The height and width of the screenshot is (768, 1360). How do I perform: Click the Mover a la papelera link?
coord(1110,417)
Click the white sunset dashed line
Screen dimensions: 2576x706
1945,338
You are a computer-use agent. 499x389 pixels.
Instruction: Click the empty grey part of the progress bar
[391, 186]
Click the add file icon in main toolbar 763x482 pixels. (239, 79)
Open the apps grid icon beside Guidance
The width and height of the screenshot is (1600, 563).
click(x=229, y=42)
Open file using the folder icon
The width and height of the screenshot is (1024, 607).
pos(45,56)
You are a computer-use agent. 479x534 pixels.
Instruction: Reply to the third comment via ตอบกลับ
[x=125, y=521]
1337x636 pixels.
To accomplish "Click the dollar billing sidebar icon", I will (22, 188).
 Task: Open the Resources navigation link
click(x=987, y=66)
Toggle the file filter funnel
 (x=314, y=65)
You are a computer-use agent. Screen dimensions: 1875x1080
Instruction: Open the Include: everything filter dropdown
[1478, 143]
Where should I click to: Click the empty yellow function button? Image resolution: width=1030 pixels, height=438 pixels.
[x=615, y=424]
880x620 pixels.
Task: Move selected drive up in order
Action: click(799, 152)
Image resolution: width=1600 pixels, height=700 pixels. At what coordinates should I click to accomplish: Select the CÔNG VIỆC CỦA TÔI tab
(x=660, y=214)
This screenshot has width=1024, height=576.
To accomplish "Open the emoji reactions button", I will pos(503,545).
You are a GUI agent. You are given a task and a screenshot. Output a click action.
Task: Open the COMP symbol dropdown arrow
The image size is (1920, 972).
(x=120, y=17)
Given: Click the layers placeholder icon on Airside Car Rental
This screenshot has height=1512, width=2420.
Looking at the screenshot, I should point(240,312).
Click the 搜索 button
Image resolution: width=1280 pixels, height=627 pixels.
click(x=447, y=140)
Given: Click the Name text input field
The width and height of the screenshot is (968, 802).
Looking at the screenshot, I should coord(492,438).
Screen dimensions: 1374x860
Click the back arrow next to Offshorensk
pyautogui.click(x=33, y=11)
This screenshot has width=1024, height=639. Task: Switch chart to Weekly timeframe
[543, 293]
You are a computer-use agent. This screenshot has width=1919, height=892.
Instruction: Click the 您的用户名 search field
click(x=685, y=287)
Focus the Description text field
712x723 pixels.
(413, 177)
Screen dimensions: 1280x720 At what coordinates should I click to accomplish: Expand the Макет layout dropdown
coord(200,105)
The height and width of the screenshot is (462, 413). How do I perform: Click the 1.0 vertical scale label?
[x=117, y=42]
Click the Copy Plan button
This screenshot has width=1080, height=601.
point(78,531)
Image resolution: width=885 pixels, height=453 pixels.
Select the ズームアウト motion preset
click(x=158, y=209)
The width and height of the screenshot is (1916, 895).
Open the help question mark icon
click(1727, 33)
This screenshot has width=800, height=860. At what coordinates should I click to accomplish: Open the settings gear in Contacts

• [Directions for this task]: Output the listing exactly.

• [Reply]:
The height and width of the screenshot is (768, 1360). How do I perform: Click the Mover a la papelera link?
coord(1110,417)
Click the white sunset dashed line
Screen dimensions: 2576x706
1945,338
You are a computer-use agent. 499x389 pixels.
Instruction: Click the empty grey part of the progress bar
[391, 186]
Click the add file icon in main toolbar 763x482 pixels. (239, 79)
Open the apps grid icon beside Guidance
The width and height of the screenshot is (1600, 563).
click(x=229, y=42)
Open file using the folder icon
The width and height of the screenshot is (1024, 607).
pos(45,56)
You are a computer-use agent. 479x534 pixels.
Instruction: Reply to the third comment via ตอบกลับ
[x=125, y=521]
1337x636 pixels.
To accomplish "Click the dollar billing sidebar icon", I will (22, 188).
 Task: Open the Resources navigation link
click(x=987, y=66)
Toggle the file filter funnel
 (x=314, y=65)
You are a computer-use agent. Screen dimensions: 1875x1080
Instruction: Open the Include: everything filter dropdown
[1478, 143]
Where should I click to: Click the empty yellow function button? Image resolution: width=1030 pixels, height=438 pixels.
[x=615, y=424]
880x620 pixels.
Task: Move selected drive up in order
Action: click(799, 152)
Image resolution: width=1600 pixels, height=700 pixels. At what coordinates should I click to accomplish: Select the CÔNG VIỆC CỦA TÔI tab
(x=660, y=214)
This screenshot has width=1024, height=576.
To accomplish "Open the emoji reactions button", I will pos(503,545).
You are a GUI agent. You are given a task and a screenshot. Output a click action.
Task: Open the COMP symbol dropdown arrow
The image size is (1920, 972).
(x=120, y=17)
Given: Click the layers placeholder icon on Airside Car Rental
This screenshot has height=1512, width=2420.
Looking at the screenshot, I should point(240,312).
Click the 搜索 button
Image resolution: width=1280 pixels, height=627 pixels.
click(x=447, y=140)
Given: Click the Name text input field
The width and height of the screenshot is (968, 802).
Looking at the screenshot, I should coord(492,438).
Screen dimensions: 1374x860
Click the back arrow next to Offshorensk
pyautogui.click(x=33, y=11)
This screenshot has width=1024, height=639. Task: Switch chart to Weekly timeframe
[543, 293]
You are a computer-use agent. This screenshot has width=1919, height=892.
Instruction: Click the 您的用户名 search field
click(x=685, y=287)
Focus the Description text field
712x723 pixels.
(413, 177)
Screen dimensions: 1280x720 At what coordinates should I click to accomplish: Expand the Макет layout dropdown
coord(200,105)
The height and width of the screenshot is (462, 413). How do I perform: Click the 1.0 vertical scale label?
[x=117, y=42]
Click the Copy Plan button
This screenshot has width=1080, height=601.
point(78,531)
Image resolution: width=885 pixels, height=453 pixels.
Select the ズームアウト motion preset
click(x=158, y=209)
The width and height of the screenshot is (1916, 895).
Open the help question mark icon
click(1727, 33)
This screenshot has width=800, height=860. At what coordinates should I click to accomplish: Open the settings gear in Contacts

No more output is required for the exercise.